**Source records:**
-*-

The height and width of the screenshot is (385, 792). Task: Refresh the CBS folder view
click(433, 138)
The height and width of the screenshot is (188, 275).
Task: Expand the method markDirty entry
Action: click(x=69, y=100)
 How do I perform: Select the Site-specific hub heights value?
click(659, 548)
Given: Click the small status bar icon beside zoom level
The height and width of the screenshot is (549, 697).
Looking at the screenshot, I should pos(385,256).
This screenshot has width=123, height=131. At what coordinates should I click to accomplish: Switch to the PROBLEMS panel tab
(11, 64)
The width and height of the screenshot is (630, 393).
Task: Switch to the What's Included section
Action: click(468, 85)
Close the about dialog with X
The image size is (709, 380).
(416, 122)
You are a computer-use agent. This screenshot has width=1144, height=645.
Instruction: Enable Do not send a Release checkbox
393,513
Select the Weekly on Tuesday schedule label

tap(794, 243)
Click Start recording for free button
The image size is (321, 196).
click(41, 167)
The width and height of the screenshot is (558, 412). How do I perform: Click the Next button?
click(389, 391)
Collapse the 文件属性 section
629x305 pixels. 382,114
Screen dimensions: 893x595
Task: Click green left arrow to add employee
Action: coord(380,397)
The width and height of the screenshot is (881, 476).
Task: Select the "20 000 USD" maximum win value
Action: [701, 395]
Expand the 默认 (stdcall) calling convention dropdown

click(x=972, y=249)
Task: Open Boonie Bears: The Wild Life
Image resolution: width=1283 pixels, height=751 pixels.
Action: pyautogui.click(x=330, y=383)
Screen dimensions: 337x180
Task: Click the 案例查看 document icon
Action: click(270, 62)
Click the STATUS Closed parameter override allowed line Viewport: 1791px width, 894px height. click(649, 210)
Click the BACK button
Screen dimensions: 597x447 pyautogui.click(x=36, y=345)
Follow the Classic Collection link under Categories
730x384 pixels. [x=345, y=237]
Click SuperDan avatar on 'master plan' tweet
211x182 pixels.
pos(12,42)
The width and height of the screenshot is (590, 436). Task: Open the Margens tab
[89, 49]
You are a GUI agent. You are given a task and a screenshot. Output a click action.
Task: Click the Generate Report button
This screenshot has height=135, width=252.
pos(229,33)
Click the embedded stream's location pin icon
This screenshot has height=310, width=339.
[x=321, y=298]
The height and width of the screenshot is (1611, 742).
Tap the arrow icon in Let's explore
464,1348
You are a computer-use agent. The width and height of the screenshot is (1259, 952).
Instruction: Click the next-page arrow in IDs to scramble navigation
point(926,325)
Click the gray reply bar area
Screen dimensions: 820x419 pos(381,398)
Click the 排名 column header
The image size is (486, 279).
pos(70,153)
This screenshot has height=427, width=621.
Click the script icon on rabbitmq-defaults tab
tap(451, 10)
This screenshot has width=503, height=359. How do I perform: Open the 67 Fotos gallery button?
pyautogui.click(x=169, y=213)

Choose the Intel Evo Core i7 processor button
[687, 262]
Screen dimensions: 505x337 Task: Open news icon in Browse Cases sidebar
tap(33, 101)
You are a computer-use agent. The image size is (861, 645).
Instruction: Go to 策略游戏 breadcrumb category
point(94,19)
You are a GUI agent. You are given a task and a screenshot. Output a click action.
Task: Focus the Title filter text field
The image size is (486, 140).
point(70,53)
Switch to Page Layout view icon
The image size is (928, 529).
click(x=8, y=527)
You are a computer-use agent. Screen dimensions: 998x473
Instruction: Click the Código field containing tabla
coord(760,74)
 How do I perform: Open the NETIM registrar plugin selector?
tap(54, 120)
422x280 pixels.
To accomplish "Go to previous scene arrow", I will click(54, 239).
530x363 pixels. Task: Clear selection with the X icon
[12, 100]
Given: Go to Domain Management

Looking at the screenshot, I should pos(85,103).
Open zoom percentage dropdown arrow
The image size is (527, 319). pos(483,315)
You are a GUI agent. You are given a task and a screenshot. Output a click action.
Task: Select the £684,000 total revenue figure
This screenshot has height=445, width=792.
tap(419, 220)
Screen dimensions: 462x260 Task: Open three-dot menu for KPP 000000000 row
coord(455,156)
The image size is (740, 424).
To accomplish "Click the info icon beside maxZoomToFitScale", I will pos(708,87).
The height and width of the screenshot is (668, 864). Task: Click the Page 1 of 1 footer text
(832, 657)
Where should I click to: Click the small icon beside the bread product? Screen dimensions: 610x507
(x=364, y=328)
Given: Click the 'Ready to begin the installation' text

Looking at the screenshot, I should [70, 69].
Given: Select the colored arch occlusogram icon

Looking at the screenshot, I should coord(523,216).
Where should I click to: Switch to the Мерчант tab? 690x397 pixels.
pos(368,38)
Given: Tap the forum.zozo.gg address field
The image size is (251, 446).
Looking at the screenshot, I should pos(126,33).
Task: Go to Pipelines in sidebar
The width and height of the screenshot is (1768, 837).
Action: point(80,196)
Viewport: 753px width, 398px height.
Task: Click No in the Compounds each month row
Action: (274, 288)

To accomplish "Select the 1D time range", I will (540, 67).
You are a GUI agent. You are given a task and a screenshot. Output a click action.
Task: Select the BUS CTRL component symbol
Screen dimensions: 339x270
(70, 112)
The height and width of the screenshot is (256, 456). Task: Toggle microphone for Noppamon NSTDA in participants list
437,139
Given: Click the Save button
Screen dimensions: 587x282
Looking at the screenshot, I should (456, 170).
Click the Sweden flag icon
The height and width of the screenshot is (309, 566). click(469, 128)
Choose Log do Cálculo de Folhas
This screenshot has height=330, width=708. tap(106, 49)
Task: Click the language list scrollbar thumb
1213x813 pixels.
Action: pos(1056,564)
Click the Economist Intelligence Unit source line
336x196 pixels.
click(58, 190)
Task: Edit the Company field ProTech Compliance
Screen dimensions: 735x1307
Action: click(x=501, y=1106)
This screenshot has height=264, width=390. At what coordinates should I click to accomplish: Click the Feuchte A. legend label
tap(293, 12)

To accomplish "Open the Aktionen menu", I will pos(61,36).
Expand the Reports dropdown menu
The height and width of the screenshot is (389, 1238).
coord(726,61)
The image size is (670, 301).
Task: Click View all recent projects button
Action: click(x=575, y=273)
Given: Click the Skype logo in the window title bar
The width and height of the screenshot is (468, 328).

-*-

**EXERCISE DIRECTIONS:**
Write the data above out again in full, with every word as given.

**EXERCISE SOLUTION:**
The height and width of the screenshot is (385, 792). Task: Refresh the CBS folder view
click(433, 138)
The height and width of the screenshot is (188, 275).
Task: Expand the method markDirty entry
Action: click(x=69, y=100)
 How do I perform: Select the Site-specific hub heights value?
click(659, 548)
Given: Click the small status bar icon beside zoom level
The height and width of the screenshot is (549, 697).
Looking at the screenshot, I should pos(385,256).
This screenshot has width=123, height=131. At what coordinates should I click to accomplish: Switch to the PROBLEMS panel tab
(11, 64)
The width and height of the screenshot is (630, 393).
Task: Switch to the What's Included section
Action: click(468, 85)
Close the about dialog with X
The image size is (709, 380).
(416, 122)
You are a computer-use agent. This screenshot has width=1144, height=645.
Instruction: Enable Do not send a Release checkbox
393,513
Select the Weekly on Tuesday schedule label

tap(794, 243)
Click Start recording for free button
The image size is (321, 196).
click(41, 167)
The width and height of the screenshot is (558, 412). How do I perform: Click the Next button?
click(389, 391)
Collapse the 文件属性 section
629x305 pixels. 382,114
Screen dimensions: 893x595
Task: Click green left arrow to add employee
Action: coord(380,397)
The width and height of the screenshot is (881, 476).
Task: Select the "20 000 USD" maximum win value
Action: [701, 395]
Expand the 默认 (stdcall) calling convention dropdown

click(x=972, y=249)
Task: Open Boonie Bears: The Wild Life
Image resolution: width=1283 pixels, height=751 pixels.
Action: pyautogui.click(x=330, y=383)
Screen dimensions: 337x180
Task: Click the 案例查看 document icon
Action: click(270, 62)
Click the STATUS Closed parameter override allowed line Viewport: 1791px width, 894px height. click(649, 210)
Click the BACK button
Screen dimensions: 597x447 pyautogui.click(x=36, y=345)
Follow the Classic Collection link under Categories
730x384 pixels. [x=345, y=237]
Click SuperDan avatar on 'master plan' tweet
211x182 pixels.
pos(12,42)
The width and height of the screenshot is (590, 436). Task: Open the Margens tab
[89, 49]
You are a GUI agent. You are given a task and a screenshot. Output a click action.
Task: Click the Generate Report button
This screenshot has height=135, width=252.
pos(229,33)
Click the embedded stream's location pin icon
This screenshot has height=310, width=339.
[x=321, y=298]
The height and width of the screenshot is (1611, 742).
Tap the arrow icon in Let's explore
464,1348
You are a computer-use agent. The width and height of the screenshot is (1259, 952).
Instruction: Click the next-page arrow in IDs to scramble navigation
point(926,325)
Click the gray reply bar area
Screen dimensions: 820x419 pos(381,398)
Click the 排名 column header
The image size is (486, 279).
pos(70,153)
This screenshot has height=427, width=621.
Click the script icon on rabbitmq-defaults tab
tap(451, 10)
This screenshot has width=503, height=359. How do I perform: Open the 67 Fotos gallery button?
pyautogui.click(x=169, y=213)

Choose the Intel Evo Core i7 processor button
[687, 262]
Screen dimensions: 505x337 Task: Open news icon in Browse Cases sidebar
tap(33, 101)
You are a computer-use agent. The image size is (861, 645).
Instruction: Go to 策略游戏 breadcrumb category
point(94,19)
You are a GUI agent. You are given a task and a screenshot. Output a click action.
Task: Focus the Title filter text field
The image size is (486, 140).
point(70,53)
Switch to Page Layout view icon
The image size is (928, 529).
click(x=8, y=527)
You are a computer-use agent. Screen dimensions: 998x473
Instruction: Click the Código field containing tabla
coord(760,74)
 How do I perform: Open the NETIM registrar plugin selector?
tap(54, 120)
422x280 pixels.
To accomplish "Go to previous scene arrow", I will click(54, 239).
530x363 pixels. Task: Clear selection with the X icon
[12, 100]
Given: Go to Domain Management

Looking at the screenshot, I should pos(85,103).
Open zoom percentage dropdown arrow
The image size is (527, 319). pos(483,315)
You are a GUI agent. You are given a task and a screenshot. Output a click action.
Task: Select the £684,000 total revenue figure
This screenshot has height=445, width=792.
tap(419, 220)
Screen dimensions: 462x260 Task: Open three-dot menu for KPP 000000000 row
coord(455,156)
The image size is (740, 424).
To accomplish "Click the info icon beside maxZoomToFitScale", I will pos(708,87).
The height and width of the screenshot is (668, 864). Task: Click the Page 1 of 1 footer text
(832, 657)
Where should I click to: Click the small icon beside the bread product? Screen dimensions: 610x507
(x=364, y=328)
Given: Click the 'Ready to begin the installation' text

Looking at the screenshot, I should [70, 69].
Given: Select the colored arch occlusogram icon

Looking at the screenshot, I should coord(523,216).
Where should I click to: Switch to the Мерчант tab? 690x397 pixels.
pos(368,38)
Given: Tap the forum.zozo.gg address field
The image size is (251, 446).
Looking at the screenshot, I should pos(126,33).
Task: Go to Pipelines in sidebar
The width and height of the screenshot is (1768, 837).
Action: point(80,196)
Viewport: 753px width, 398px height.
Task: Click No in the Compounds each month row
Action: (274, 288)

To accomplish "Select the 1D time range", I will (540, 67).
You are a GUI agent. You are given a task and a screenshot. Output a click action.
Task: Select the BUS CTRL component symbol
Screen dimensions: 339x270
(70, 112)
The height and width of the screenshot is (256, 456). Task: Toggle microphone for Noppamon NSTDA in participants list
437,139
Given: Click the Save button
Screen dimensions: 587x282
Looking at the screenshot, I should (456, 170).
Click the Sweden flag icon
The height and width of the screenshot is (309, 566). click(469, 128)
Choose Log do Cálculo de Folhas
This screenshot has height=330, width=708. tap(106, 49)
Task: Click the language list scrollbar thumb
1213x813 pixels.
Action: pos(1056,564)
Click the Economist Intelligence Unit source line
336x196 pixels.
click(58, 190)
Task: Edit the Company field ProTech Compliance
Screen dimensions: 735x1307
Action: click(x=501, y=1106)
This screenshot has height=264, width=390. At what coordinates should I click to accomplish: Click the Feuchte A. legend label
tap(293, 12)

To accomplish "Open the Aktionen menu", I will pos(61,36).
Expand the Reports dropdown menu
The height and width of the screenshot is (389, 1238).
coord(726,61)
The image size is (670, 301).
Task: Click View all recent projects button
Action: click(x=575, y=273)
Given: Click the Skype logo in the window title bar
The width and height of the screenshot is (468, 328).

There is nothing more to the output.